Currently I'm writing a renderer which uses many textures and will fill up my graphics card's video memory (3 Gb for my nVidia GTX 780 Ti). So I pre-compressed all necessary images by using Mali's texture compression tool and integrated my renderer with libktx for loading compressed textures(*.ktx).
The compression works really well. For RGB images(compressed with GL_COMPRESSED_RGB8_ETC2), it reaches 4 bpp consistently and 8 bpp for RGBA ones(GL_COMPRESSED_RGBA8_ETC2_EAC) as stated in the specs. But whenever those compressed images are uploaded onto GPU, they appear as the original sizes (before compression)
I'm loading the compressed textures using:
ktxLoadTextureN(...);
and I can see that inside that function, libktx will call:
glCompressedTexImage2D( GLenum target, GLint level,
GLenum internalformat,
GLsizei width, GLsizei height,
GLint border,
GLsizei imageSize,
const GLvoid * data);
The imageSize parameter in glCompressedTexImage2D(); matches my compressed data size, but after this function is executed, the video memory increases by the decompressed image size.
So my question is: Are compressed textures always decompressed before being uploaded onto GPUs? If so, is there any standardized texture compression format that allows a compressed texture to be decoded on the fly on gpu?
ETC2
and ETC
formats are not commonly used by desktop applications. As such, they might not be natively supported by the desktop GPU and/or its driver. However, they are required for GLES 3.0 compatibility, so if your desktop OpenGL driver reports GL_ARB_ES3_compatibility, then it must also support the ETC2
format. Because many developers want to develop GLES 3.0 applications on their desktops to avoid constant deployment and have easier debugging, it is desirable for the driver to report this extension.

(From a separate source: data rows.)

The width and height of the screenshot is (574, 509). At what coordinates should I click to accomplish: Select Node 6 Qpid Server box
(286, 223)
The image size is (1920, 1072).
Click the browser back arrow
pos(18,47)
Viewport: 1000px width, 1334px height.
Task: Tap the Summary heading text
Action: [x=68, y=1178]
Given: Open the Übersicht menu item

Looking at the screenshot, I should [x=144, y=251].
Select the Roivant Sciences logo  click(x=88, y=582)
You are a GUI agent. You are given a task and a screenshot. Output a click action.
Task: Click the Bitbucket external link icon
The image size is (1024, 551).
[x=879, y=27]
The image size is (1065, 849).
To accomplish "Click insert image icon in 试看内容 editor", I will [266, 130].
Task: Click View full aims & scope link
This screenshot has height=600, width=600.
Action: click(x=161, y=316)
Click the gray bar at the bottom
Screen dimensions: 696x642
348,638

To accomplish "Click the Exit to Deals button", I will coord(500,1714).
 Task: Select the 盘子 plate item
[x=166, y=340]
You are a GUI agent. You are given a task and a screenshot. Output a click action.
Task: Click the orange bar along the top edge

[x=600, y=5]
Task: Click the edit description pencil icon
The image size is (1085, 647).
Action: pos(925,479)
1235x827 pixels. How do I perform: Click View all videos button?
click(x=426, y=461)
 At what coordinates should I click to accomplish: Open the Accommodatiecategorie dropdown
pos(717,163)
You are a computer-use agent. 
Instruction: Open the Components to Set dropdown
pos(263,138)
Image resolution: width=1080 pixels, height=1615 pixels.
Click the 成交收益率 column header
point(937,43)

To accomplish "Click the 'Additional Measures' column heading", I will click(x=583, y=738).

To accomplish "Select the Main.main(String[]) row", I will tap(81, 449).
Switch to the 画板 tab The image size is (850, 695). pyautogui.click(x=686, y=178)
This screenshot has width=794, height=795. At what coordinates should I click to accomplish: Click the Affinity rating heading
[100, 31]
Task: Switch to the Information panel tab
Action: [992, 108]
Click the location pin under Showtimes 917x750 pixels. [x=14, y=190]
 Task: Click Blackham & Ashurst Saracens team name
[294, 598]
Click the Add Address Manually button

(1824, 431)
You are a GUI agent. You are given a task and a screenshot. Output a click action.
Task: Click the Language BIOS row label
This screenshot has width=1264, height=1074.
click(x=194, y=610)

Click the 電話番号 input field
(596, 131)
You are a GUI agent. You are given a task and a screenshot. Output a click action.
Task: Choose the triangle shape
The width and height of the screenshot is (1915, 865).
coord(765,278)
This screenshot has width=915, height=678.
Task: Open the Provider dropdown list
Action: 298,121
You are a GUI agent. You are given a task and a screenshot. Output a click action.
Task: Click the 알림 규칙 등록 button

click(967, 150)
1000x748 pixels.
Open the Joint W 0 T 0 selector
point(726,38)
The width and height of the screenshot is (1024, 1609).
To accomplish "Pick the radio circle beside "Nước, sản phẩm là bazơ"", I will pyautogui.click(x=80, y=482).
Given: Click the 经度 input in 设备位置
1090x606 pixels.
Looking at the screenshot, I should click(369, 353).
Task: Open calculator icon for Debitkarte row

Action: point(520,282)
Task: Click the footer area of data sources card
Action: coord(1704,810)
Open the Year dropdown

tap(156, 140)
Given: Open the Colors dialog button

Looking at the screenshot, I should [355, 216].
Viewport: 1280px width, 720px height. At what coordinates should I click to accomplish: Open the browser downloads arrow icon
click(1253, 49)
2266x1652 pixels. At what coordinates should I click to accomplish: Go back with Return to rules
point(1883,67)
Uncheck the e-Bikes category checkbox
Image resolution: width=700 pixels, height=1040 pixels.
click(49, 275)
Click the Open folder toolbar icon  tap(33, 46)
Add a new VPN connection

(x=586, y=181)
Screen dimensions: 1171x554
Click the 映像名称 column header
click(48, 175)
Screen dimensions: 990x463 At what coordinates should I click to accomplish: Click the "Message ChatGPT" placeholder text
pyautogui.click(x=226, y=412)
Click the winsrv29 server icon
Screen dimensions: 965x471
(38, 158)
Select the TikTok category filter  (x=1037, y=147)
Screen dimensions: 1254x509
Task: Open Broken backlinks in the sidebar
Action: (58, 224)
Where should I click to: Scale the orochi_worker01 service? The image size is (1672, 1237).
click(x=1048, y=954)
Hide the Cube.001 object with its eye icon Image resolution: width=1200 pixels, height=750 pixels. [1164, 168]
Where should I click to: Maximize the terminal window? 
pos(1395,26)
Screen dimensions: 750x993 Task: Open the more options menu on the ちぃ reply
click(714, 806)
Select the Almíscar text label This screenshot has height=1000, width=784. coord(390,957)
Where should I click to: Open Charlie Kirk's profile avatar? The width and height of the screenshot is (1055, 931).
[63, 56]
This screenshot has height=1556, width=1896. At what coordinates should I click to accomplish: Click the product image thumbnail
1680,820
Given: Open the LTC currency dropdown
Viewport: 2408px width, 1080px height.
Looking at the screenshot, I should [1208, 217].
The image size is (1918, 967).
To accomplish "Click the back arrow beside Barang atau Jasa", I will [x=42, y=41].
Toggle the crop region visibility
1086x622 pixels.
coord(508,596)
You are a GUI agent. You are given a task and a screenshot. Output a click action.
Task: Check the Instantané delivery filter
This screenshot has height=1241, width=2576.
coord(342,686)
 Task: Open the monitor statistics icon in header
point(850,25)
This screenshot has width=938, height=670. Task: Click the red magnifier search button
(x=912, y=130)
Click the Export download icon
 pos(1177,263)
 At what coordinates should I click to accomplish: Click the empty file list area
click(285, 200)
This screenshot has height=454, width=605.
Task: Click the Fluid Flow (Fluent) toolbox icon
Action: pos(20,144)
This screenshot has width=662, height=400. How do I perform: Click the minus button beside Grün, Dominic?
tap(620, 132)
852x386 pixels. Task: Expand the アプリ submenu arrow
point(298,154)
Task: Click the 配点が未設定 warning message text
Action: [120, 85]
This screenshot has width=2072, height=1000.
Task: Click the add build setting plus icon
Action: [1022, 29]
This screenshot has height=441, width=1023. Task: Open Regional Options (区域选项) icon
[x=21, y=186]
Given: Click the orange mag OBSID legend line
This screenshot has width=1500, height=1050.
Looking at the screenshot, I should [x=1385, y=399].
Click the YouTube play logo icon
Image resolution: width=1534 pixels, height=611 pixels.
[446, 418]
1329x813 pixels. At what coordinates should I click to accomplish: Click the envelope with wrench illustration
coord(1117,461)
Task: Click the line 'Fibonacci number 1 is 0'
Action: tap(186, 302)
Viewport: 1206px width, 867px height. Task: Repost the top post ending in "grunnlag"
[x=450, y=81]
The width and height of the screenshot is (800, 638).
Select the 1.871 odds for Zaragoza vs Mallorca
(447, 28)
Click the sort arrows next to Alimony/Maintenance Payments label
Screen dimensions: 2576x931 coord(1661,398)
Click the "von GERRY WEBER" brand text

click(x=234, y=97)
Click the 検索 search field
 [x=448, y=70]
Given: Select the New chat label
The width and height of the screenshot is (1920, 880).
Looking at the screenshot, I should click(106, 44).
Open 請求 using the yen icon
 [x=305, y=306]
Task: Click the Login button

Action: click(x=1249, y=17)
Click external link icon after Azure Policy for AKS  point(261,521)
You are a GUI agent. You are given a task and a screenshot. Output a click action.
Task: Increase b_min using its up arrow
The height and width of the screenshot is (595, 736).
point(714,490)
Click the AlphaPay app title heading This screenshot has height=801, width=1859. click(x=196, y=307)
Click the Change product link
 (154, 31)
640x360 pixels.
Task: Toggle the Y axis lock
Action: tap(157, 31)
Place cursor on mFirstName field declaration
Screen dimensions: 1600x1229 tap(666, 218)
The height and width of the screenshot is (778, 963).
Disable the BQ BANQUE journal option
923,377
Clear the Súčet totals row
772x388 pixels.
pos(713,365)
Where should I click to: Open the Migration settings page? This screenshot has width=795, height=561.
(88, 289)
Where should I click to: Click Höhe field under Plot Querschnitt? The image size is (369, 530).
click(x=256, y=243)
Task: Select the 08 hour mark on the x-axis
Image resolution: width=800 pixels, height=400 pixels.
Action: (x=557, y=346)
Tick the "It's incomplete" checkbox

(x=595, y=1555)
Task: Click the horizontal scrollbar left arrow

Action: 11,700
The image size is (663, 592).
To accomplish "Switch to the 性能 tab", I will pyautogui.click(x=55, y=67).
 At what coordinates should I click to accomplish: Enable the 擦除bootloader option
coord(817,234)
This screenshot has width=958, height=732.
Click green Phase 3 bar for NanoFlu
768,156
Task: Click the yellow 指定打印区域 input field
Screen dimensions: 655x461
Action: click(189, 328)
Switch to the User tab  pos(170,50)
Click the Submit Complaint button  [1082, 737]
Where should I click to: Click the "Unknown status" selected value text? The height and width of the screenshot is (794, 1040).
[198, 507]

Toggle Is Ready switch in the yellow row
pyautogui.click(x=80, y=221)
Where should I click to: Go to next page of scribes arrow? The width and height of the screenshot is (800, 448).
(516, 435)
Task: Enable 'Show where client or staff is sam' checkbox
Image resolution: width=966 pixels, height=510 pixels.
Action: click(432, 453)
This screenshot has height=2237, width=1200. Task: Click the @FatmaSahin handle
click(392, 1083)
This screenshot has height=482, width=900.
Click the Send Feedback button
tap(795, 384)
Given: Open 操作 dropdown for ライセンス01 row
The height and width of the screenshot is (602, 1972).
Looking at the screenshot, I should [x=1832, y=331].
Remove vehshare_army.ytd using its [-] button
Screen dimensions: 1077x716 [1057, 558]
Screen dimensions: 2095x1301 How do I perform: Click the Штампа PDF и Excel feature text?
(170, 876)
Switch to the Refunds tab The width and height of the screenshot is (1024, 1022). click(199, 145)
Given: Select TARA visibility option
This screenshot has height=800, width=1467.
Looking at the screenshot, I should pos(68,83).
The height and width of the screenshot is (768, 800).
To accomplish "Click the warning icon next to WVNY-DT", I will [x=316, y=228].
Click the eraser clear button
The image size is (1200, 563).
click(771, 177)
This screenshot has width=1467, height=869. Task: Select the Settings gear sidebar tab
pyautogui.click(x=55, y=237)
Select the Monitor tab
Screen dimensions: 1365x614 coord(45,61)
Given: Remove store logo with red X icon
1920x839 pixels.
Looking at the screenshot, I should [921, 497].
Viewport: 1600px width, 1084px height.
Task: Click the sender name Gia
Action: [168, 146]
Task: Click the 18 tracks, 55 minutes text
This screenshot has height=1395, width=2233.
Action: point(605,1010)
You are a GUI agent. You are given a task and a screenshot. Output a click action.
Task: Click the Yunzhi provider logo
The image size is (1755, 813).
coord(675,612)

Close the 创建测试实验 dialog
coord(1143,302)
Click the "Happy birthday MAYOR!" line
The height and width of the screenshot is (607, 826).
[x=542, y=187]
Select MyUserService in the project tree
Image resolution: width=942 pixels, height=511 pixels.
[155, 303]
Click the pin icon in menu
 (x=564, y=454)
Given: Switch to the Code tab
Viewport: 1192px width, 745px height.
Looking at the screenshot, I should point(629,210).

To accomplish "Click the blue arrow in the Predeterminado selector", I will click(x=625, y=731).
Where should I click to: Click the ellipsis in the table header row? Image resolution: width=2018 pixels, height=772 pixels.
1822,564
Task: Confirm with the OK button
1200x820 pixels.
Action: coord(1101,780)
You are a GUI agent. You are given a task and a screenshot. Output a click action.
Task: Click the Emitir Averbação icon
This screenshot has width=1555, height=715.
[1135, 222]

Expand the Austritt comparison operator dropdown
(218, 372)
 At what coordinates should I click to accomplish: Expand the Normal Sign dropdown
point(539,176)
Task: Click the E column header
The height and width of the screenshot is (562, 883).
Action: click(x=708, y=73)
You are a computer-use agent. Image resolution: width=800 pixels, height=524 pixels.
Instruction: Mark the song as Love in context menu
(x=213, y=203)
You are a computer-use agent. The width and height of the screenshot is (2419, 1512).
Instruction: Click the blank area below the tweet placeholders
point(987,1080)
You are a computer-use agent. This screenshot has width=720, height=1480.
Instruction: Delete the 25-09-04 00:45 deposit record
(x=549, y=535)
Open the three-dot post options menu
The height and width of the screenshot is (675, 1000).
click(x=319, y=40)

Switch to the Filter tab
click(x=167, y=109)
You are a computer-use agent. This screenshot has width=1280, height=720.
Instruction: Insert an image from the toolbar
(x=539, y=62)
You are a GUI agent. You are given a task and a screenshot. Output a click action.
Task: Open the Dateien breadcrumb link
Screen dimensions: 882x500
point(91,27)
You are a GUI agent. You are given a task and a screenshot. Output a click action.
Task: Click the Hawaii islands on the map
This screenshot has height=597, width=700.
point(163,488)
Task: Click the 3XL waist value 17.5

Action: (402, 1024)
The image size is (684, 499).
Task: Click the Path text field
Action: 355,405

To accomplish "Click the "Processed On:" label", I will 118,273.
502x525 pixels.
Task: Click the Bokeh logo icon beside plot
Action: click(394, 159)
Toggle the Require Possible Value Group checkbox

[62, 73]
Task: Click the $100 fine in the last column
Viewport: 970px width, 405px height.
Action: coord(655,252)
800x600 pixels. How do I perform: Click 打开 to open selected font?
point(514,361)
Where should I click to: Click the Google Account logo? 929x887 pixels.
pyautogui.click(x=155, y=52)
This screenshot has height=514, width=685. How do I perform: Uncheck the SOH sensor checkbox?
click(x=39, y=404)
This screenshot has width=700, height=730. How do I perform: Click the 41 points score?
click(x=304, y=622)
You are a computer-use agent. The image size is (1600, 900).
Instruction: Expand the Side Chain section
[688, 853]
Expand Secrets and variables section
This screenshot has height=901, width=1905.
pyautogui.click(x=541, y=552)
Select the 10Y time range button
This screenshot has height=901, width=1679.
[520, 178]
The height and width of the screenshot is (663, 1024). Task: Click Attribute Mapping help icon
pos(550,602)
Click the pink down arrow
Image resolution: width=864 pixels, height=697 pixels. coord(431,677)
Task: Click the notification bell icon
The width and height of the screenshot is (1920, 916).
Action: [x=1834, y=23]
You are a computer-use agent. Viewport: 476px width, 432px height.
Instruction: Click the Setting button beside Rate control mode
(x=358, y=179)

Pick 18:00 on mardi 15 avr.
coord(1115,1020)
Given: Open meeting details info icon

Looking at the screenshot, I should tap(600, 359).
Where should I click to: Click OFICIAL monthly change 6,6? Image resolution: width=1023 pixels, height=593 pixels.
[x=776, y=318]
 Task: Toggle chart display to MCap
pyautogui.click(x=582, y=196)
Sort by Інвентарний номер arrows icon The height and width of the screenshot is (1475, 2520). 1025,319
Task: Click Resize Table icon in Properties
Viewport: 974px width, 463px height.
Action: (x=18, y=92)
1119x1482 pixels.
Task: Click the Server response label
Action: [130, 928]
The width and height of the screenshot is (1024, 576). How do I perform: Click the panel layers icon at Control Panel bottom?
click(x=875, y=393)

It is likely that your driver is merely emulating support for the ETC2
format, by decompressing the data in software to an uncompressed RGB(A) target. This would explain the unchanged memory usage from uncompressed textures. This isn't necessarily true for every desktop driver, but likely true for most. It is still compliant with the spec - although it's assumed, there is no requirement that compressed textures consume the memory passed into glCompressedTexImage2D
.
If you want to emulate the same level of memory usage on your desktop, you should compress your texture to a commonly used desktop compressed format, such as one of the S3TC formats, using the GL_texture_compression_s3tc extension, which should be available on all desktop GPU drivers.